ExtractExport

This program demonstrates the File Extraction interface and basic functionality of the Export interface. The HtmlTest sample program demonstrates more advanced functionality of the Export interface. See HtmlTest.

The ExtractExport program demonstrates the following functionality:

  • opens a document

  • extracts subfiles from a document

  • repeats subfile extraction until all subfiles are extracted

  • sets conversion options through a template file

  • converts the subfile (or subfiles) and main file to HTML or XML

  • enables you to specify the command-line options listed in Options for the ExtractExport Sample Program

NOTE: This sample program demonstrates how to export from a java.io.InputStream object. However, OpenText recommends that you implement a com.verity.api.SeekableInputStream and pass this into KeyView instead. OpenText recommends this option because it allows KeyView to seek in the file, only reading the parts it needs to read. For more information, see Input/Output Operations.

To run ExtractExport

  1. Add the location of the javaapi\KeyView.jar file, the javaapi\sample directory, and the Export bin directory to the CLASSPATH environment variable.

  2. Run the program as follows:

    java -Djava.library.path=bin_directory ExtractExport [options] bin_directory inifile input_file output_file

    where:

    • bin_directory is the path to the Export bin directory.
    • options is one or more of the options listed in Options for the ExtractExport Sample Program.
    • inifile is the path and file name of a template file.
    • input_file is the path and file name of the source file.
    • output_file is the path and file name of the output file if the source file is not a container file.

Options for the ExtractExport Sample Program

Option

Description

-extonly This option extracts the subfiles from a source file, but does not convert the files after extraction.
-extdir directory This option sets the suggested directory to which the subfiles are extracted.
-ext-fbody This option extracts the formatted version of the message body (HTML or RTF) from mail files when possible.
-xml

This option converts the files to XML. The default is HTML. To use this option, XML Export must be installed.

-source-cs charset

This option sets the character set of the source file.

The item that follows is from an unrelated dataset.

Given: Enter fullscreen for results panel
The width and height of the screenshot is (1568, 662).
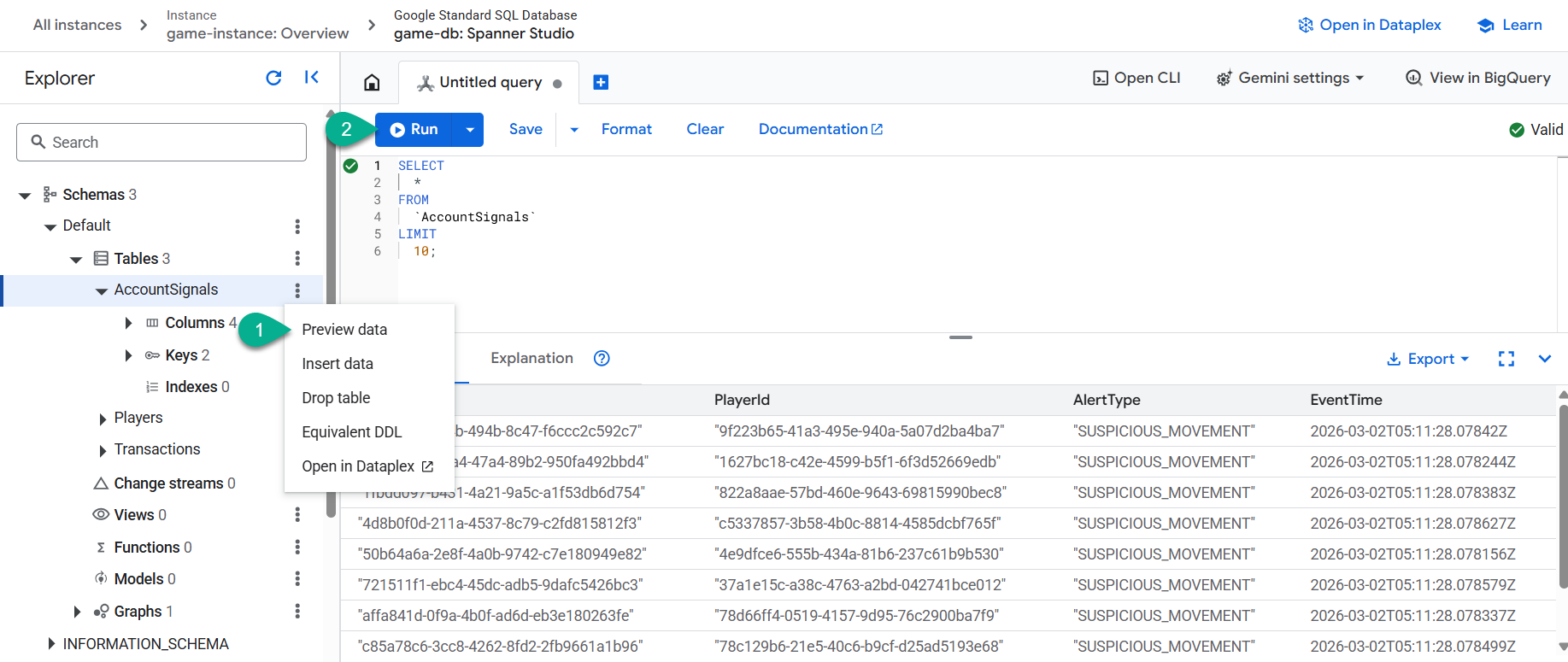Looking at the screenshot, I should tap(1506, 359).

charset is a character set defined as a constant in the Export class. See Coded Character Sets.

-target-cs charset

This option sets the character set of the output file.

charset is a character set defined as a constant in the Export class. See Coded Character Sets.

-little-end This option sets the byte order for Unicode text to little endian.
-is This option sets the input as a stream. The default is file.
-os This option sets the output as a stream. The default is file.
-open-user username This option specifies the user name used to open a protected PST or NSF file.
-open-pass password This option specifies the password used to open a protected PST or NSF file.
-open-idfile idfile This option specifies the user ID file used to open a protected PST or NSF file.
-open-createroot This option creates a root directory on which a hierarchy can be based. See Create a Root Node.
-ext-nodir This option specifies that the subfile directory structure is not created.
-ext-noheader This option excludes mail header information from extracted message body text file. See Mail Metadata.
-meta outfile This option extracts default mail metadata and writes it to a file.
-oop This option converts the files in a separate process. See Convert Files Out-of-Process.
-ip This option runs file extraction in the same process as the calling application (in process). See Convert Files Out-of-Process.